Data to examine >>
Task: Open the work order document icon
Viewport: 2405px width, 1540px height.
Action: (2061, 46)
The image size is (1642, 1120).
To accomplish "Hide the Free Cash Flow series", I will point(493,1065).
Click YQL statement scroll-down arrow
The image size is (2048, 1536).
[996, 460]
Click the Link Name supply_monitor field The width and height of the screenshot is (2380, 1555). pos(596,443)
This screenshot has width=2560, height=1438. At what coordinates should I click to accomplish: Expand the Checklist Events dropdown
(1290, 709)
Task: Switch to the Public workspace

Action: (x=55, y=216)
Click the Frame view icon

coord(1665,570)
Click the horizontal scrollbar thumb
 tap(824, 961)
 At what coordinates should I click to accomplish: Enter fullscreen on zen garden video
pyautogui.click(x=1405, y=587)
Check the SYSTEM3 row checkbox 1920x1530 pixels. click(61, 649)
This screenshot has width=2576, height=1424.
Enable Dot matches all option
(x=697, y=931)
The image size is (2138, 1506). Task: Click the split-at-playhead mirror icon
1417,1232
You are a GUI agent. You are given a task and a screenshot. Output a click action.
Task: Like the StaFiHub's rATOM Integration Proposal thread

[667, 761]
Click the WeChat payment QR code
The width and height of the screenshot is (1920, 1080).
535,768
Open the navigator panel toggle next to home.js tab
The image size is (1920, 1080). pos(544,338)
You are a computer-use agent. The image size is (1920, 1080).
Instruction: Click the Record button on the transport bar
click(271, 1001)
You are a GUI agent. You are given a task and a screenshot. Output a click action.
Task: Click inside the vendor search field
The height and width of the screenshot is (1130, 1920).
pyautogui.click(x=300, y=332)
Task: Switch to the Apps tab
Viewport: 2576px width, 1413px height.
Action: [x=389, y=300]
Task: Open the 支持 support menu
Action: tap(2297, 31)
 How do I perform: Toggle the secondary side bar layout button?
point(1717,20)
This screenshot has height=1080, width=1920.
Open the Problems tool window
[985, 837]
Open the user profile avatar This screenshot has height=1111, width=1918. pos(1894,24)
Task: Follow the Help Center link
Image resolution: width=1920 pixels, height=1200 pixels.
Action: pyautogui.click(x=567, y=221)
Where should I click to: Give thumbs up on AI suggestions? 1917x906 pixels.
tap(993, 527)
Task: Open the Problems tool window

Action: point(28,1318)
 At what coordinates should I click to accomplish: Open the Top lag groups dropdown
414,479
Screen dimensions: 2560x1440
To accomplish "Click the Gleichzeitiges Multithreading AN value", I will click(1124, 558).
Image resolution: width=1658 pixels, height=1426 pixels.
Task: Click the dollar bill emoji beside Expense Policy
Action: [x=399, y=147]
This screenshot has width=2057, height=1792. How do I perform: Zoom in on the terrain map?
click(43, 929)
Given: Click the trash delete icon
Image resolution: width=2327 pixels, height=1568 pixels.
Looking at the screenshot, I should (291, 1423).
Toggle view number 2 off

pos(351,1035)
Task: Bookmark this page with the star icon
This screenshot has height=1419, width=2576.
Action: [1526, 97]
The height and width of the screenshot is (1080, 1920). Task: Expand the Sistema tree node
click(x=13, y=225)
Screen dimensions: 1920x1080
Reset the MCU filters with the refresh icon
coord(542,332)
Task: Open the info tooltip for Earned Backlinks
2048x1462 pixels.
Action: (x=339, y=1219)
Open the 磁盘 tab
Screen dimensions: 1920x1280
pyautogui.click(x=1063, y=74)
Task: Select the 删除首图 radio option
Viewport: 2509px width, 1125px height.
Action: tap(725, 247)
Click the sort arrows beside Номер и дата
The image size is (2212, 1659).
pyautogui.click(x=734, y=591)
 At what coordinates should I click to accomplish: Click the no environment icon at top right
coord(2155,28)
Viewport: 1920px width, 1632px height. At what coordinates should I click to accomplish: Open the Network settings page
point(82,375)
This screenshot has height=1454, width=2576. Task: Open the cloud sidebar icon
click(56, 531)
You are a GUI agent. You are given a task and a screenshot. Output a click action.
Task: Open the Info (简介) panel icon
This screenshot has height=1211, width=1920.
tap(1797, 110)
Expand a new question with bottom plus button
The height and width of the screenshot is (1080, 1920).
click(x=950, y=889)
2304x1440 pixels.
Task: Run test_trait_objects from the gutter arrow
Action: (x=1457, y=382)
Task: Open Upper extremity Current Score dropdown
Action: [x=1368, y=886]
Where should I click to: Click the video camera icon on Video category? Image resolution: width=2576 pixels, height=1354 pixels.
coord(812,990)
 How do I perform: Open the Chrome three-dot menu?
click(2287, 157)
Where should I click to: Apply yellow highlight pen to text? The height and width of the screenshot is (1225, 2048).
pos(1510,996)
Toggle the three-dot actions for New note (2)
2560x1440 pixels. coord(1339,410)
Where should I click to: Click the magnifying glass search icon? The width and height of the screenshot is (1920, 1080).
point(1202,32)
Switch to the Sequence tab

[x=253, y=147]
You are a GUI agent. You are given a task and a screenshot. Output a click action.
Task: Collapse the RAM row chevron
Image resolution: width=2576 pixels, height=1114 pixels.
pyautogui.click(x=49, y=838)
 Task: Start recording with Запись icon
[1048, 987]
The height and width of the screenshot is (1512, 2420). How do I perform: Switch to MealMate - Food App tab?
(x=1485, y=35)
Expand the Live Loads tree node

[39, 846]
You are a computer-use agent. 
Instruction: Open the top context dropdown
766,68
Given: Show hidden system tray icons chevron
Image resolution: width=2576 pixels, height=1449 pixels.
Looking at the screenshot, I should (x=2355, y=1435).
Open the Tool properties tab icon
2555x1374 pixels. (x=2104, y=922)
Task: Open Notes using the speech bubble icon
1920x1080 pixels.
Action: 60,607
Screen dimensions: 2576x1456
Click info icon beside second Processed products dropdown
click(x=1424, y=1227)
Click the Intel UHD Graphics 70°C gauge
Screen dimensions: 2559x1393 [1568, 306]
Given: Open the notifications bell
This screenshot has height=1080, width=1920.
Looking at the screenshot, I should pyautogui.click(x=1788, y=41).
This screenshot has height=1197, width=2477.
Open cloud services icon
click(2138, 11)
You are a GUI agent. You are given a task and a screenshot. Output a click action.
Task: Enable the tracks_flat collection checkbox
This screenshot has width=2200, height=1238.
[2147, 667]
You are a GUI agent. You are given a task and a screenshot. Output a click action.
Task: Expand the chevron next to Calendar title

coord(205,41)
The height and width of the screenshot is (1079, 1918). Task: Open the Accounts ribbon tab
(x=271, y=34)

Task item >> Your task is to copy each line from the material above that includes the word "checkbox".

Exercise answer >>
Check the SYSTEM3 row checkbox 1920x1530 pixels. click(61, 649)
Task: Enable the tracks_flat collection checkbox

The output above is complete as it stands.